» **Required task 1**:
In the preface to the Dolling memoir, at which church did the writer serve as one of Dolling's assistant clergy?
» **Required task 2**:
Switch "memoir" to "biography" and repeat the preface to the Dolling memoir from "WHEN I was asked" to "in Appendix II.".
» **Required task 3**:
Continue the preface to the Dolling memoir from the point where it stops.

» **Reading passage**:
WHEN I was asked by his relatives to compile the memoir of my dear friend Robert Radclyffe Dolling, I hesitated at first to promise to do so, from a fear lest the pressure of various duties in a large parish should render the fulfilment of the promise impossible, or very long delayed. However, on consideration, I felt that it would be wrong to allow anything to hinder the attempt to insure a permanent memorial of one whose life and influence, although already the cherished possession of many, yet ought to be still more widely known throughout the nation and the Church.

Any author's profits accruing from the sale of this book will be devoted to the purposes of the Dolling Memorial Fund, of which some account will be found in Appendix II.

A friendship with Robert Dolling on my part, extending for over twenty years before his death, and the fact that for seven years of that time I was in daily and most intimate contact with him, as one of his assistant clergy at S. Agatha's, Landport, have enabled me to write with a first-hand knowledge of many of the events recorded in the following pages, and of much of the inner mind of Father Dolling himself, and of his sentiments and line of action on various important subjects. I have tried to present to the reader a picture of him as he actually was. I have also aimed not only at truthfulness of general impression, but also at accuracy of detail, as far as possible, without burying the main interests of the story under a mass of minutiae, or losing its central thread in the needless following of side-issues.

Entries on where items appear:
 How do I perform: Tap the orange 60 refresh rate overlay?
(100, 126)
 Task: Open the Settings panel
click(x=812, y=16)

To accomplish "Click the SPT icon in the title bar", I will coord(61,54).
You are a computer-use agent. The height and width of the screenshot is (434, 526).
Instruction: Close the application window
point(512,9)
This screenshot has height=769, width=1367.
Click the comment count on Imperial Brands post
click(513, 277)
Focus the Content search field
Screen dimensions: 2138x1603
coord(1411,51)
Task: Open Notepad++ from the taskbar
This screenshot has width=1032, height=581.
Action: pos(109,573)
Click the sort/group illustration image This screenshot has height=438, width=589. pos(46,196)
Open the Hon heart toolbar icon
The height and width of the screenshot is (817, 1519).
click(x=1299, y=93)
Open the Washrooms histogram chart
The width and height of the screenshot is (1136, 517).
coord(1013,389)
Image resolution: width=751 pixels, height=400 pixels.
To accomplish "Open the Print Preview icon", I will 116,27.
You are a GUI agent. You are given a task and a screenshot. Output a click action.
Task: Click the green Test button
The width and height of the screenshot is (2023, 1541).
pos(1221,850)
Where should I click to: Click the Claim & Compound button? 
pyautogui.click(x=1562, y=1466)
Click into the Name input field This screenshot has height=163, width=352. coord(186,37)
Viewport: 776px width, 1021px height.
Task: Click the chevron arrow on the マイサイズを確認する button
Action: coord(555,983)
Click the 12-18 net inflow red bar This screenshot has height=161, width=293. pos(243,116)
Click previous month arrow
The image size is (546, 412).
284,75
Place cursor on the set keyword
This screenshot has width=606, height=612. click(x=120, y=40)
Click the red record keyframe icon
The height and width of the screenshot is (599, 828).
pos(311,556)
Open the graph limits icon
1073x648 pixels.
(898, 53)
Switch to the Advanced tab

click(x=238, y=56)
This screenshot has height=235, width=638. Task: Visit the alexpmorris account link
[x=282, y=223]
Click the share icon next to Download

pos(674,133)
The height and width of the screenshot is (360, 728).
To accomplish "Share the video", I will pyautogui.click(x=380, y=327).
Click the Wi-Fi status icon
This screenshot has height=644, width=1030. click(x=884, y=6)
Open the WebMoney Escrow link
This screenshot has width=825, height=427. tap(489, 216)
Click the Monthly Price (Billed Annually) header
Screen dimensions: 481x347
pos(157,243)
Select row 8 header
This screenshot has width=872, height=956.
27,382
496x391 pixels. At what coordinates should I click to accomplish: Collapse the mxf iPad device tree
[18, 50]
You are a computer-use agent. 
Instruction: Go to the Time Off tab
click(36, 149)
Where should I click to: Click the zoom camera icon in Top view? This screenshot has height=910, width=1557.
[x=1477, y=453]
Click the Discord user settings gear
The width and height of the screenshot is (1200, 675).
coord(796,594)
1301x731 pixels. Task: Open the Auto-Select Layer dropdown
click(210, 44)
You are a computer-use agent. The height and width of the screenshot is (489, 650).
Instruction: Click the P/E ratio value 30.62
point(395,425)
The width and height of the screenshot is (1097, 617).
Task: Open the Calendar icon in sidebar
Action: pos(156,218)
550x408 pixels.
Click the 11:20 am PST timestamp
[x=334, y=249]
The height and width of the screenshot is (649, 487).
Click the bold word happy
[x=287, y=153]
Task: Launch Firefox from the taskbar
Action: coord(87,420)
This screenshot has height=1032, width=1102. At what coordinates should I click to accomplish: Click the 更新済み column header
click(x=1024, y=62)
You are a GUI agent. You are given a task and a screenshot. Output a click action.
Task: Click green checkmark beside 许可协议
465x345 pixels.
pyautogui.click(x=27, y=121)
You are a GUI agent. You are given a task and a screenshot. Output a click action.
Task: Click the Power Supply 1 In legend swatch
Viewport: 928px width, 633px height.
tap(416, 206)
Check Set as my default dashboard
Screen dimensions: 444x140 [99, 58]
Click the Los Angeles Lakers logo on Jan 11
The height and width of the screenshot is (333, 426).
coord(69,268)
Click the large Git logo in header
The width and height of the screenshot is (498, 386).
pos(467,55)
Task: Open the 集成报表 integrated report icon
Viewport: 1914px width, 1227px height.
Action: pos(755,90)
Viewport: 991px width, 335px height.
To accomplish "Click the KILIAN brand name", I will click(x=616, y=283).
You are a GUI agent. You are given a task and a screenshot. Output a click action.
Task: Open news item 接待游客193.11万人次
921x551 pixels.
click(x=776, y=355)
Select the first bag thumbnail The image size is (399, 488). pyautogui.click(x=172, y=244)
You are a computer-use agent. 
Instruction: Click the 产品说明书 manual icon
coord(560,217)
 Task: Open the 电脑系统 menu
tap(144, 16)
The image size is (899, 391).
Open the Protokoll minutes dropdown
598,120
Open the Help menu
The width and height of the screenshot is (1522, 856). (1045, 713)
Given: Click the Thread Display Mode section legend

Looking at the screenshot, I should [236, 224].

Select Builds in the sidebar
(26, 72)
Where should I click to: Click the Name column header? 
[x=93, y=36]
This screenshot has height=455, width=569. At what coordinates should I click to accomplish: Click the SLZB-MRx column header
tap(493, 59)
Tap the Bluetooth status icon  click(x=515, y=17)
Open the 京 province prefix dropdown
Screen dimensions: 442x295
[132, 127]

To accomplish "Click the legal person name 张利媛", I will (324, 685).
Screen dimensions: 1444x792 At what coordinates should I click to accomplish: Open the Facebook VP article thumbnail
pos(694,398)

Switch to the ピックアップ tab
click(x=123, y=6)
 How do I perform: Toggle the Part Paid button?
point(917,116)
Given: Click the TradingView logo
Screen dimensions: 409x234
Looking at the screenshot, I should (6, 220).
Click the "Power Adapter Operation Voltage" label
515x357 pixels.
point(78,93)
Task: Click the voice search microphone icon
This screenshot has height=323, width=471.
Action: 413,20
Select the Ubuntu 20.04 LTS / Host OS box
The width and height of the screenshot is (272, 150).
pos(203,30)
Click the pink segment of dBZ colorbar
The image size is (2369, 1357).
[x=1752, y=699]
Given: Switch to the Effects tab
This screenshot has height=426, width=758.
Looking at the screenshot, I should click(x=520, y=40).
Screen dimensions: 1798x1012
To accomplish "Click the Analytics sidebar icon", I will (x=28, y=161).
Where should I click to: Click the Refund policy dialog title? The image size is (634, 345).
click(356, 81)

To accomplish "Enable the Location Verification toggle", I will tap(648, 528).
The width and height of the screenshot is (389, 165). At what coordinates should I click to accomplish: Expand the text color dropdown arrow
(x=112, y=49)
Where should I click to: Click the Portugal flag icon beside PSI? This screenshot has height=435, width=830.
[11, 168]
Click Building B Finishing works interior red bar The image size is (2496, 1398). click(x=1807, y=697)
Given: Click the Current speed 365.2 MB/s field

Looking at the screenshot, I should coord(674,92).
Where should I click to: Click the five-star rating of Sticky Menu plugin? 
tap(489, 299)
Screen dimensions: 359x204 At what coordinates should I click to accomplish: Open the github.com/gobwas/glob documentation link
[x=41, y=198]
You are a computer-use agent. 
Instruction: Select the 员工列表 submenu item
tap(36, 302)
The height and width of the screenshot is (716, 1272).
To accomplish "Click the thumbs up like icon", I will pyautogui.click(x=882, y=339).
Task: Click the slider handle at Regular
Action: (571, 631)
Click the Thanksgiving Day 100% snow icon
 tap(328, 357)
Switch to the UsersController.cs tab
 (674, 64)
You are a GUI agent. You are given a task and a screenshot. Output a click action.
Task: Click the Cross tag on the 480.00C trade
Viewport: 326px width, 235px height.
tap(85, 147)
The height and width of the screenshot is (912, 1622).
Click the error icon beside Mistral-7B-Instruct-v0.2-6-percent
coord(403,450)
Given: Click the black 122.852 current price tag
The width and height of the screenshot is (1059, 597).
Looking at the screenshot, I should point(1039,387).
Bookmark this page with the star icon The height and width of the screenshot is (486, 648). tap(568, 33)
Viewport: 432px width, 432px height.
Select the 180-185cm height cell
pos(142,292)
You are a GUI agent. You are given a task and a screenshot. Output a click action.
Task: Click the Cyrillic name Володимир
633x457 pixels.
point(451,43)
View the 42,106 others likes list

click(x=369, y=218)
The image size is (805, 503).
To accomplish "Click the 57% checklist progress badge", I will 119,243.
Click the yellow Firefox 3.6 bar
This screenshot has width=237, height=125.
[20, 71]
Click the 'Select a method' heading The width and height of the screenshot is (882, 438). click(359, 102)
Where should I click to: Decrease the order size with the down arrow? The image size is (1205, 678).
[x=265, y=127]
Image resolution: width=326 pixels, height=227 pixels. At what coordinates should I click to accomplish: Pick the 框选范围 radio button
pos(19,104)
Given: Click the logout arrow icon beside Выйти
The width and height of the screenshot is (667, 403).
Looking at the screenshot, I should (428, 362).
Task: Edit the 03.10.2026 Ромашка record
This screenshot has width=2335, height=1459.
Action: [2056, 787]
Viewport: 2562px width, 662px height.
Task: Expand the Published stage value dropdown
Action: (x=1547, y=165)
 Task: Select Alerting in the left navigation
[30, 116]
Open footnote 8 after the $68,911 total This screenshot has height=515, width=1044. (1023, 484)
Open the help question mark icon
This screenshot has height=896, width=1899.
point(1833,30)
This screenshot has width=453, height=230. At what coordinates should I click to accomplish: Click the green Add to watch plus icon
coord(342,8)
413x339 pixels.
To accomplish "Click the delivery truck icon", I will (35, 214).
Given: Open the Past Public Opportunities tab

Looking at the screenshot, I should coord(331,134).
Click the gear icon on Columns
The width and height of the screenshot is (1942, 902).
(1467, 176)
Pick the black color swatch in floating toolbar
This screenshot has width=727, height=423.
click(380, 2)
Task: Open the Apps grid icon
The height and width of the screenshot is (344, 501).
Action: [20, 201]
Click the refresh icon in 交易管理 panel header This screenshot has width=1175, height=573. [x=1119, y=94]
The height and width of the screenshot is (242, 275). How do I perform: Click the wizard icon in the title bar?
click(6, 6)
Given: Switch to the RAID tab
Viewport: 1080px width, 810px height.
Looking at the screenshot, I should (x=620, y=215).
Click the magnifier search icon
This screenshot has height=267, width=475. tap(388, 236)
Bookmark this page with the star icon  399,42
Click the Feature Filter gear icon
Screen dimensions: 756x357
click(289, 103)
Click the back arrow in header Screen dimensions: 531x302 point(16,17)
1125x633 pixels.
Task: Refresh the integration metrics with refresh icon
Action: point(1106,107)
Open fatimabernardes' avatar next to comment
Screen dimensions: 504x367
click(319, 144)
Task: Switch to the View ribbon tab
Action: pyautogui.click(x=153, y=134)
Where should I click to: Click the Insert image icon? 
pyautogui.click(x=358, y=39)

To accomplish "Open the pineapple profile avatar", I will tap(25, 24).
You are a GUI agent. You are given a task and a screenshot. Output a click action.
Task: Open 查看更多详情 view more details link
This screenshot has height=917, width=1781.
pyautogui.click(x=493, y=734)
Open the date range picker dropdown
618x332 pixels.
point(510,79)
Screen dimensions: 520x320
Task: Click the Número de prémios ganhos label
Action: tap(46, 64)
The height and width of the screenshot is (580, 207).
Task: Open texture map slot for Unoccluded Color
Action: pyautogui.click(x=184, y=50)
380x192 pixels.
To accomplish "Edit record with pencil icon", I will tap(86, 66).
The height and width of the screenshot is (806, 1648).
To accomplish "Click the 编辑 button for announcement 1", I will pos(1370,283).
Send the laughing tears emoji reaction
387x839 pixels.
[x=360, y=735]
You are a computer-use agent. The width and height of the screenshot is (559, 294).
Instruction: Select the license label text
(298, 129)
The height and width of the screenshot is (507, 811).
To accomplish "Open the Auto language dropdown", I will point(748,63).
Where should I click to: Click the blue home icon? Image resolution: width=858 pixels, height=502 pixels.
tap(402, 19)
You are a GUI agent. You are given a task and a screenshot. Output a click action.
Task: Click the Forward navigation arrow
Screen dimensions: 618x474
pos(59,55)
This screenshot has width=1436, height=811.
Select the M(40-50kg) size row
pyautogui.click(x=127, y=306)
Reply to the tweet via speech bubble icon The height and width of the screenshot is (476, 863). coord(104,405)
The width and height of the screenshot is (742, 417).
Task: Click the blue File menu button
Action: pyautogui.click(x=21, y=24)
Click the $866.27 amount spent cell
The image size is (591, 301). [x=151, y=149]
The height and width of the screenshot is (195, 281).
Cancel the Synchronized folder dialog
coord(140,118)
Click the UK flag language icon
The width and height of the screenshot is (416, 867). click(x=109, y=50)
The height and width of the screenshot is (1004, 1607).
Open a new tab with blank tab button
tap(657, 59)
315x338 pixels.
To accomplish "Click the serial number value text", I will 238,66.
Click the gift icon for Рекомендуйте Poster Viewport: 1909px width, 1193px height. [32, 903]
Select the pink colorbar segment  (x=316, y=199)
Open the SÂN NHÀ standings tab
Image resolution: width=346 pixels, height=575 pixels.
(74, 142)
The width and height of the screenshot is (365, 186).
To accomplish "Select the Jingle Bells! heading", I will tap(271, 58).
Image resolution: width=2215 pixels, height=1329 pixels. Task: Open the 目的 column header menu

» **Written answer 1**:
At S. Agatha's, Landport.

» **Written answer 2**:
WHEN I was asked by his relatives to compile the biography of my dear friend Robert Radclyffe Dolling, I hesitated at first to promise to do so, from a fear lest the pressure of various duties in a large parish should render the fulfilment of the promise impossible, or very long delayed. However, on consideration, I felt that it would be wrong to allow anything to hinder the attempt to insure a permanent memorial of one whose life and influence, although already the cherished possession of many, yet ought to be still more widely known throughout the nation and the Church.

Any author's profits accruing from the sale of this book will be devoted to the purposes of the Dolling Memorial Fund, of which some account will be found in Appendix II.

» **Written answer 3**:
I have to thank Father Dolling's relatives for allowing me to see a good deal of matter of a more or less personal nature, and yet essential for fitting together the various portions of a life which, though comparatively short, was crowded with events and touched a multitude of interests. I have also to thank a very large number of people for recollections, etc., sent to me of him who had helped them, spiritually or temporally, in so many ways, and had so deeply and worthily gained the trust and affection of their souls. Owing, however, to the fact that this book had to be limited in size, it has been found absolutely impossible to use, even in the briefest way, a great deal of this material; nor is it possible to name all who have so kindly helped, the number of them is so great. But I thank them, all the same, one and all.

I have to return special thanks to my friend Mr. F. A. Thorold Eller for a great deal of time and trouble given to the work of arranging correspondence, MS. material, etc., for this life. Of Father Dolling's own correspondence I have been able to secure but a very little. His letters were, as a rule, of the shortest description.

I will not unduly lengthen this preface by any consideration of Father Dolling's position as a religious teacher, or as a leader in questions of moral and social reform. Such matters will present themselves with sufficient significance in the course of the narrative. I would only say here, let no one read this book as if it were merely the record of a set of opinions, religious, social, or political. Robert Dolling had opinions, or rather convictions, on such subjects, and very strong ones. But the greatest thing about him was his intensely vital personality, and the strength of its influence for righteousness.

To be near him was to feel alive, to be again buoyant, joyous, young in heart. Dulness, conventionality, hardness of mind and of feeling could not exist within the range of his potent influence. He was a unique force, with power 'to free, arouse, dilate' the minds and sympathies of those who came in contact with him.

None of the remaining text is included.